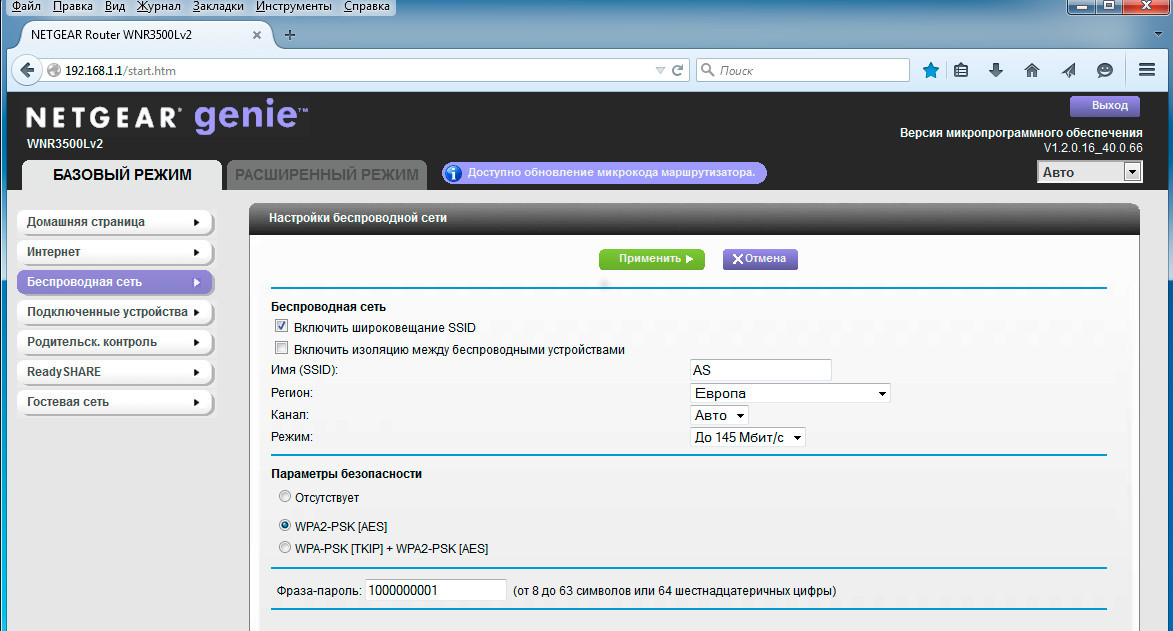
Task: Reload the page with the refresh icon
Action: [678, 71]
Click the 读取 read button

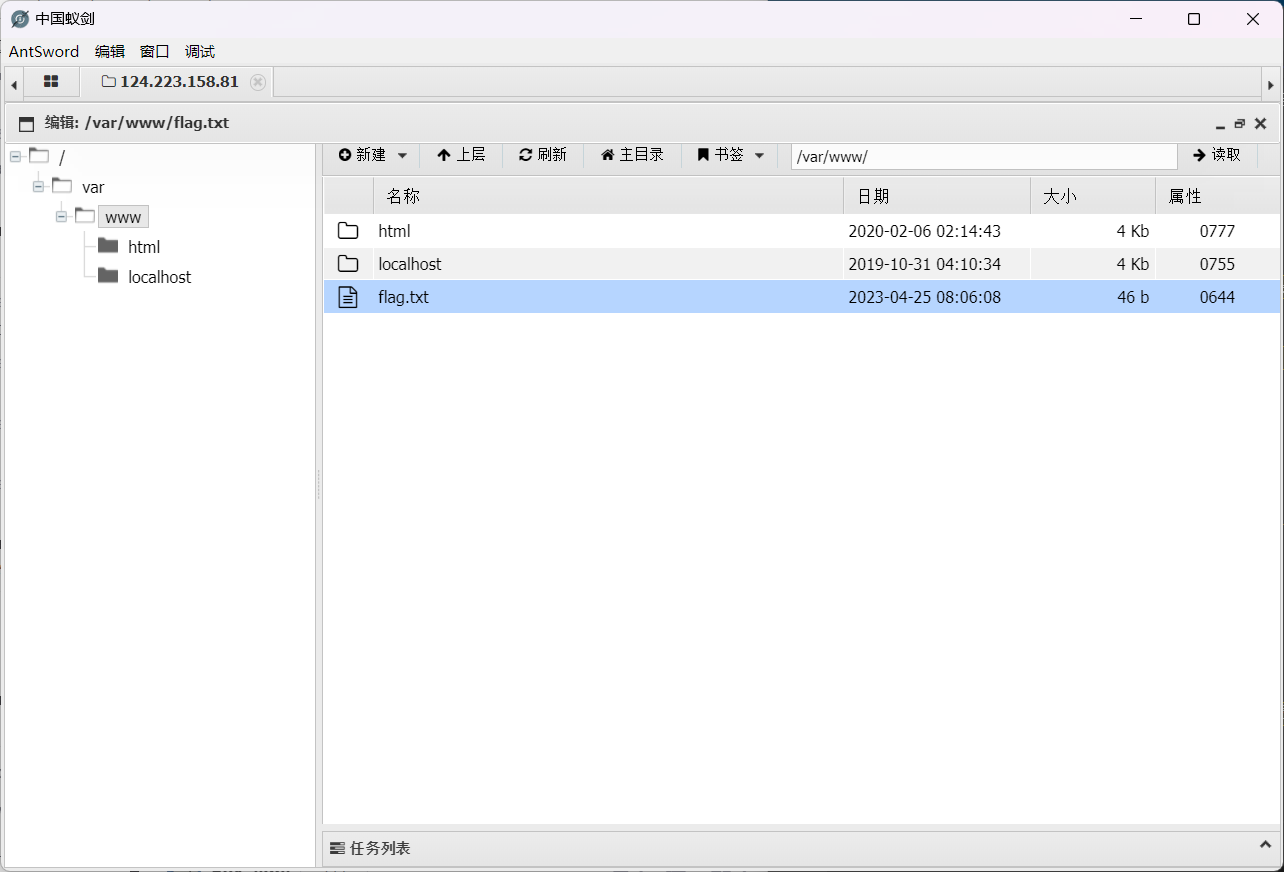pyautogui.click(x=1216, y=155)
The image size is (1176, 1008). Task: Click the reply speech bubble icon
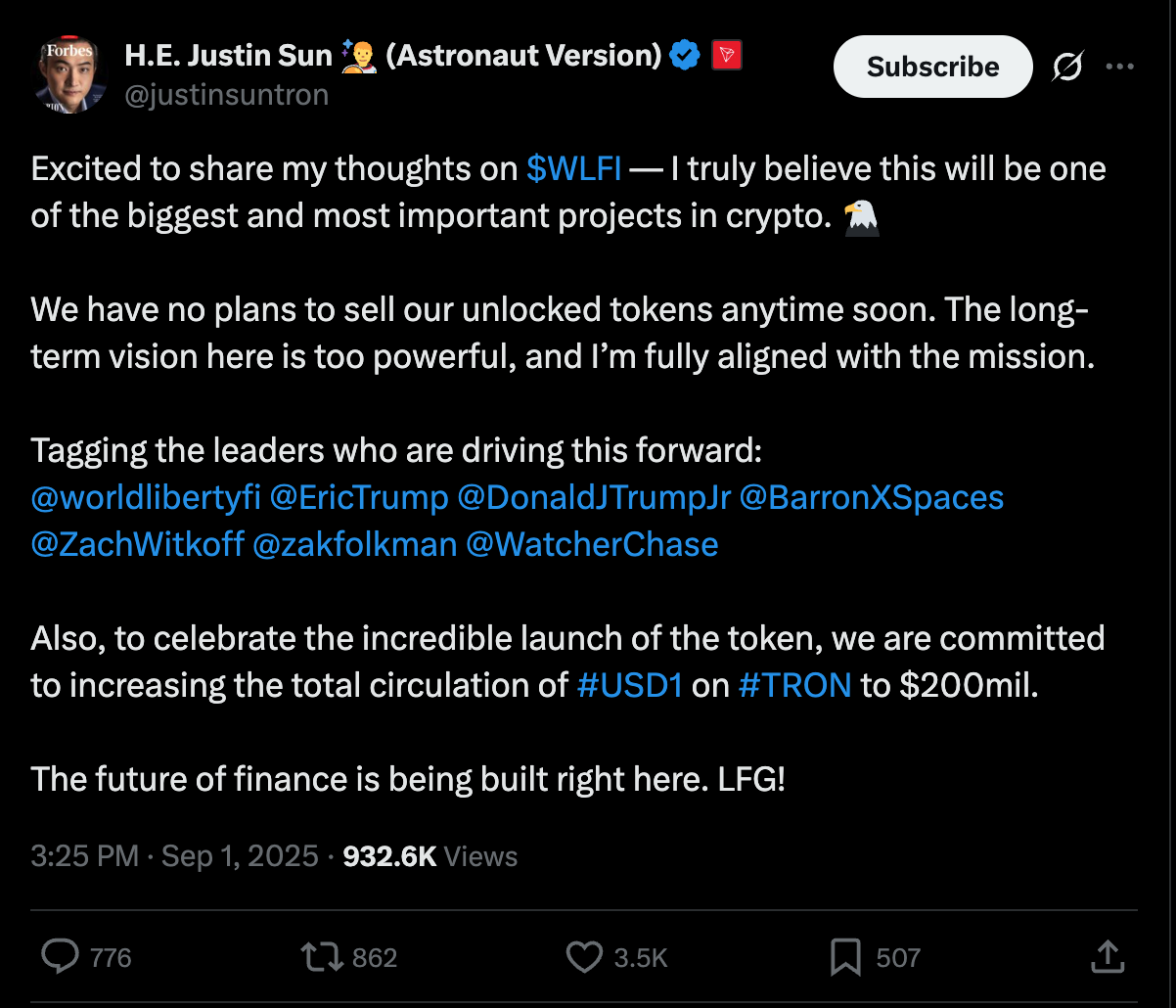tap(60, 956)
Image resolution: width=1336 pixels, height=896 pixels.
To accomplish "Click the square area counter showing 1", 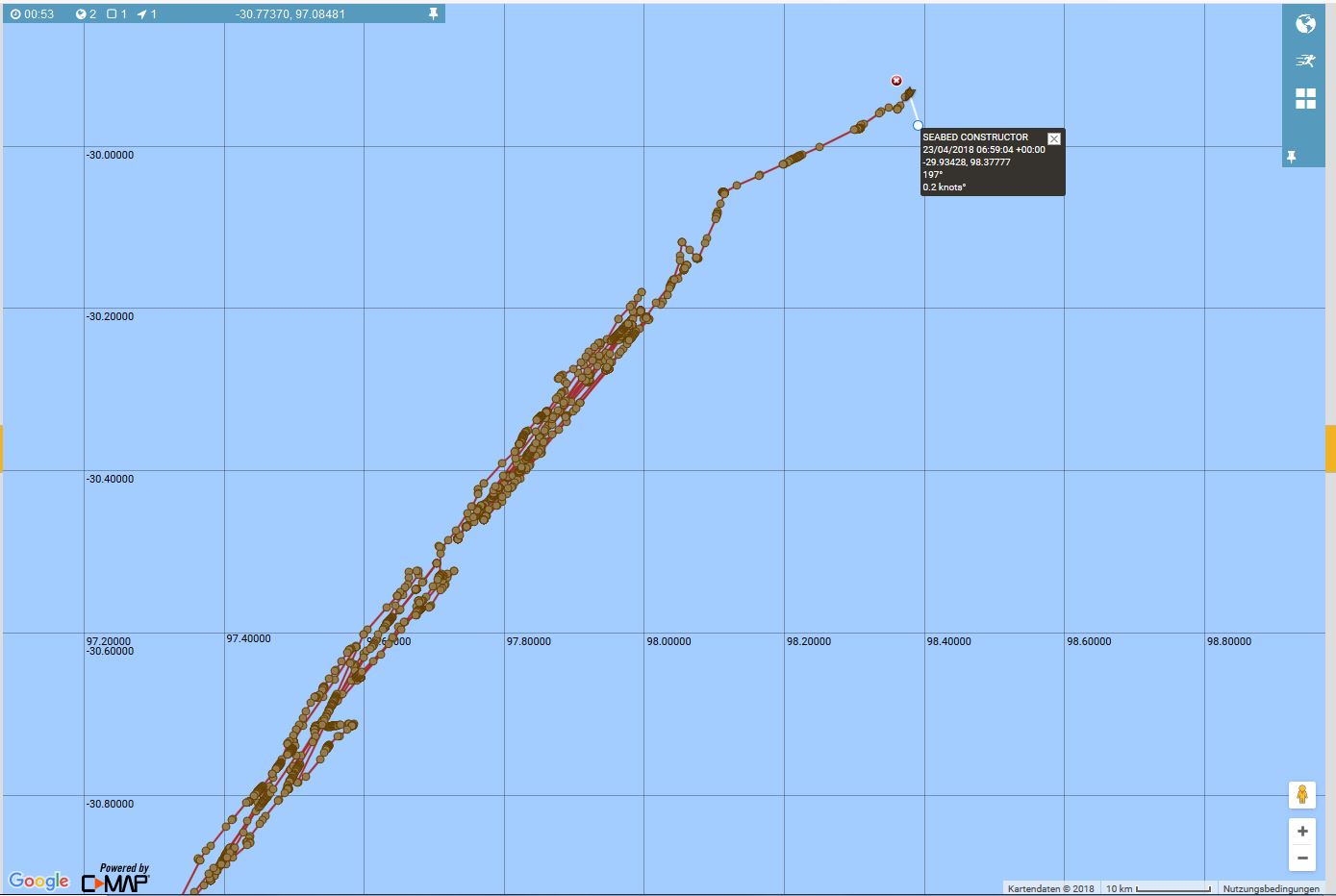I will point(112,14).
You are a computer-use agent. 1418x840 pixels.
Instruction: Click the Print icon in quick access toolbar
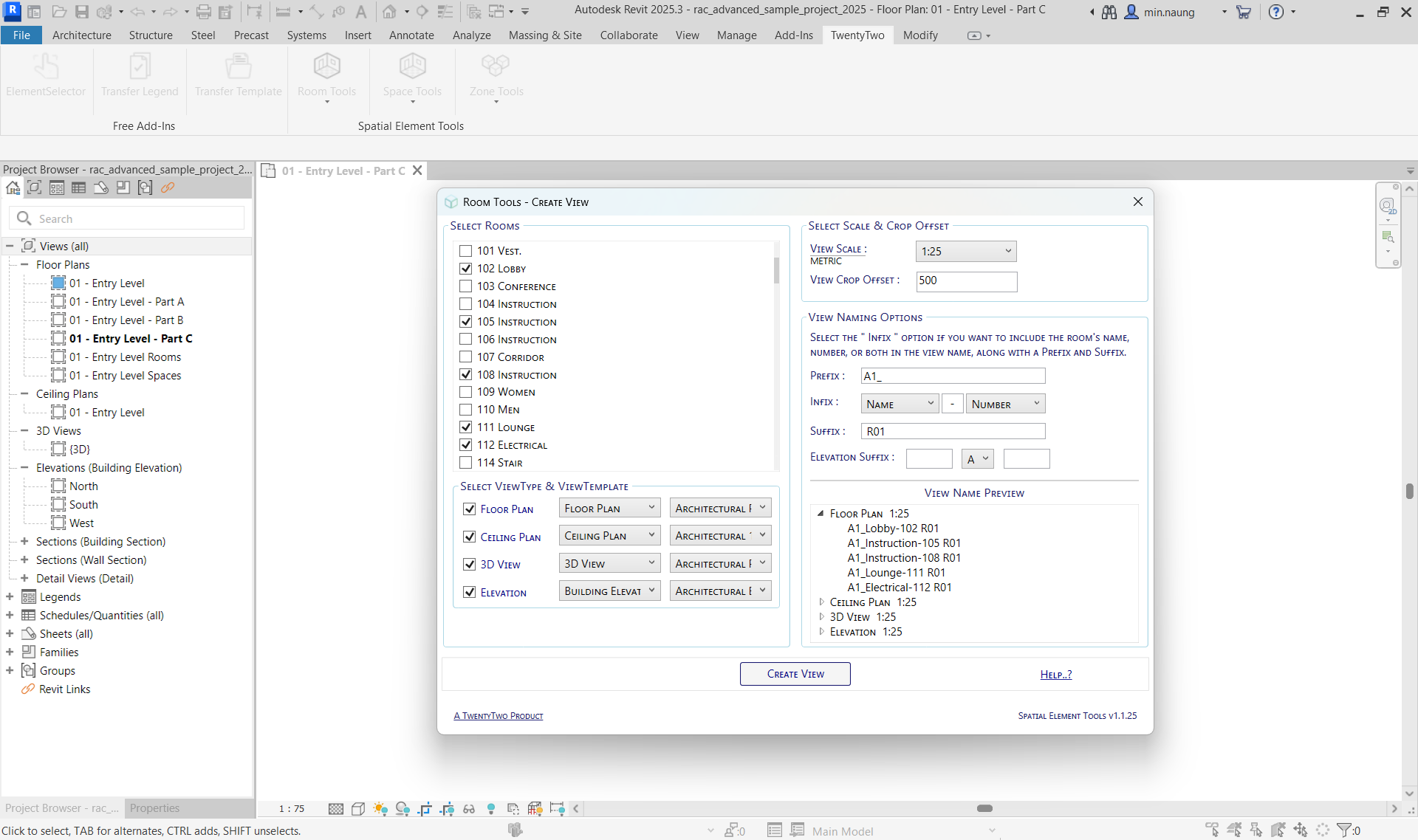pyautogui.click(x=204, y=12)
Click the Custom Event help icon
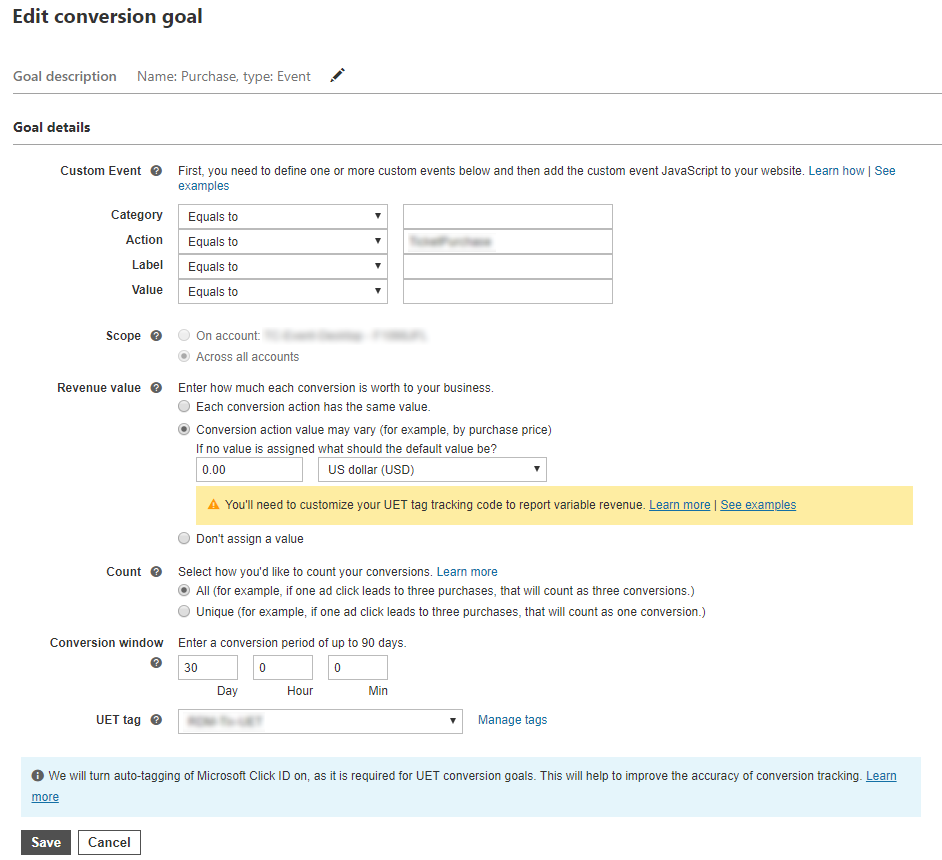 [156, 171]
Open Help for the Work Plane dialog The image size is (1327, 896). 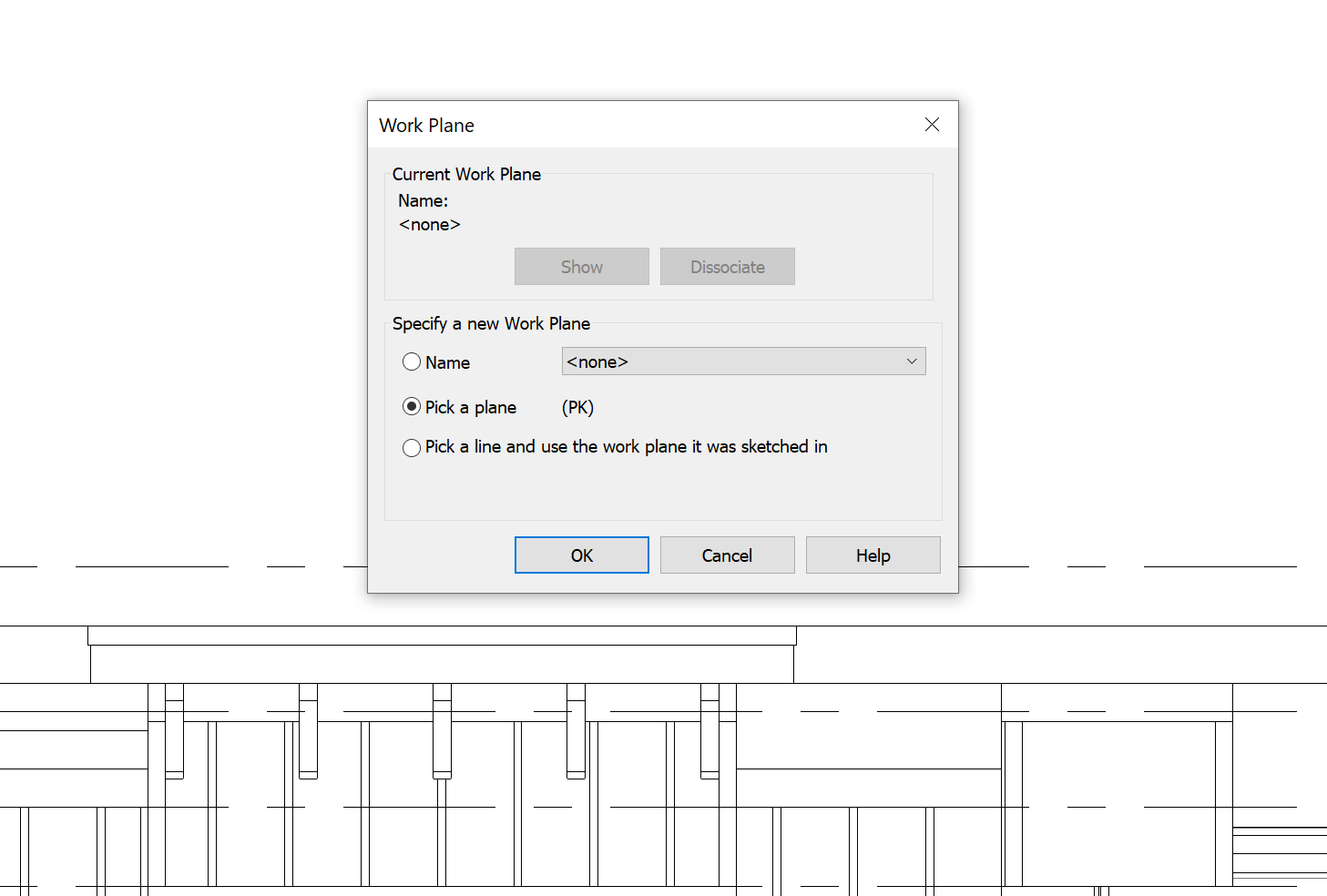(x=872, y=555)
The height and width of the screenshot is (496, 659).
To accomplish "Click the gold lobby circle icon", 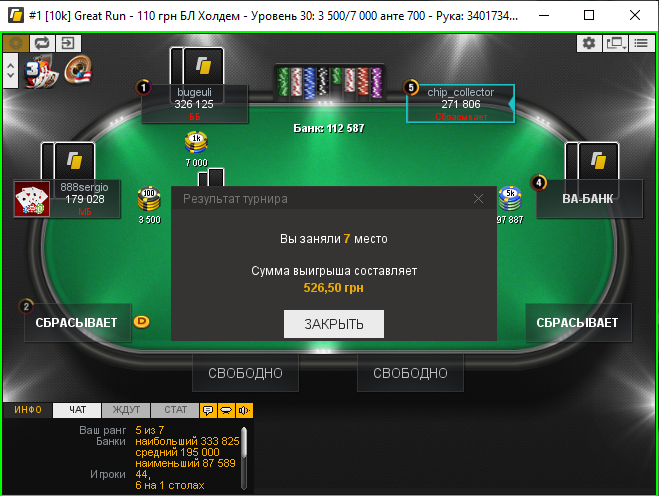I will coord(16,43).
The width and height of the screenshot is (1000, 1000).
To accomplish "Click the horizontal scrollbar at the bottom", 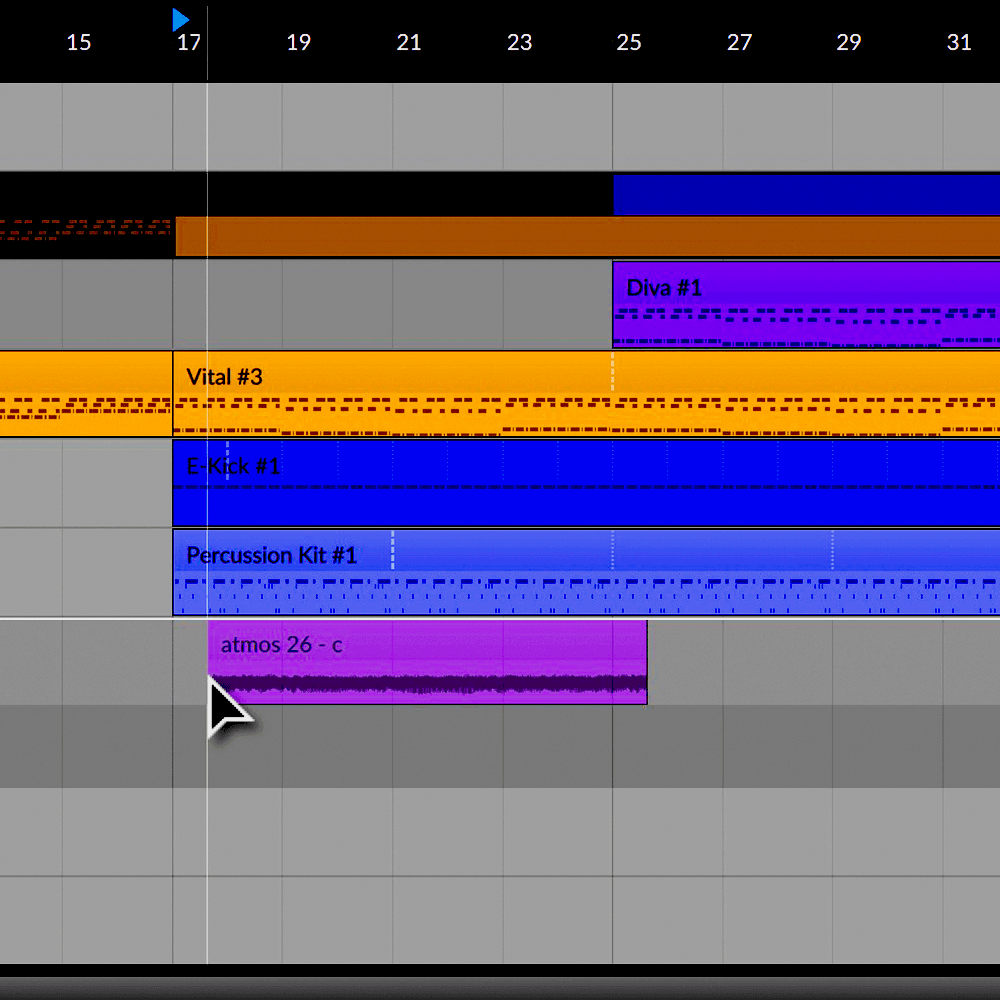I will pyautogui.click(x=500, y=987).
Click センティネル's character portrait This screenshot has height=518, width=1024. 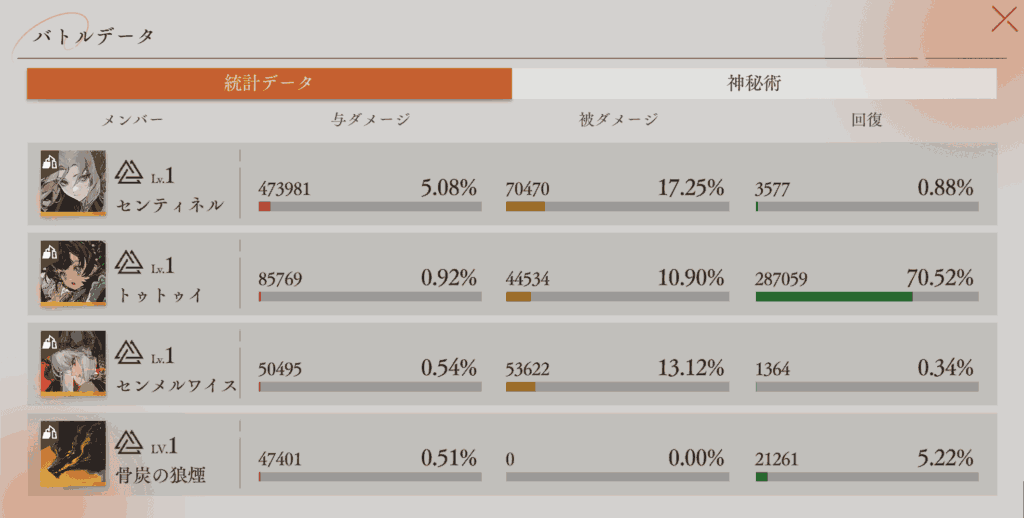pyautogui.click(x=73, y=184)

▬▬▬▬▬▬

● Job:
Please locate every line in the material above that contains the string "pixels", matching case exactly, and copy each of those lines out in full.

● The reply:
Image resolution: width=1336 pixels, height=896 pixels.
You are a computer-use agent. 1418x840 pixels.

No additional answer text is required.